ゾンビ企業との「取引あり」は12.1% 回収に「問題なし」約7割、適切な支援で成長を秘める
「ゾンビ企業」との取引に関するアンケート調査
「ゾンビ企業」に明確な定義はない。世界決済銀行(BIS)などの定義はあるが、「健全な経営状態ではないにもかかわらず、融資や補助・助成金などにより倒産や廃業を免れている企業」との認識は広がっている。 だが、今回のアンケート調査で、窮境企業への個別支援だけでなく、広い視野に立ち、支援の枠組みを拡充すると、「ゾンビ企業」から抜け出し、経済活動を押し上げる可能性を秘めていることもわかった。 東京商工リサーチ(TSR)のアンケート調査で、「ゾンビ企業」と取引があると認識する企業は12.1%だった。こうした窮境局面にある企業との取引量は、それ以外の企業より「減少」が43.3%だった。これは過剰債務を抱え、生産性や稼ぐ力が課題の企業は、成長投資ができず競争力が落ち、自然と取引ボリュームが先細っていることを物語る。 また、こうした企業の取引先は、与信面から取引枠に上限を設けたり、積極的な営業を避けている可能性もあり、円滑な取引で収益機会の最大化が図られていない構図が浮かび上がる。 「ゾンビ企業」からの債権回収は、「期日を超えて入金される傾向にある」との回答が29.6%と約3割だった。一方、「回収状況に大きな差はない」は65.2%と過半数を大きく超えた。債権回収のリスクヘッジなどリスクマネージメント体制を構築し、こうした企業と適切な関係性を築くことで、自社の業績拡大に貢献するパートナーと位置づけることは可能なようだ。 今回の調査で、窮境状態でも期日通りの支払いは高い割合で履行されていることがわかった。

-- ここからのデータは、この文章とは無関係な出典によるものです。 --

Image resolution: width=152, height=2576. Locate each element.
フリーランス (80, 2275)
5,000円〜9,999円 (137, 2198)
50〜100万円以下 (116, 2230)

過去の資金繰り支援やコロナ禍を経て、過剰債務に陥った企業でもバランスシートや収益環境を改善できれば、取引ボリュームが増え、日本経済の底上げの切り札になる可能性を残している。 ※本調査は、2024年10月1日~8日に、インターネットによるアンケート調査を実施し、有効回答5,443社を集計・分析した。 ※資本金1億円以上を大企業、1億円未満(個人企業等を含む)を中小企業と定義した。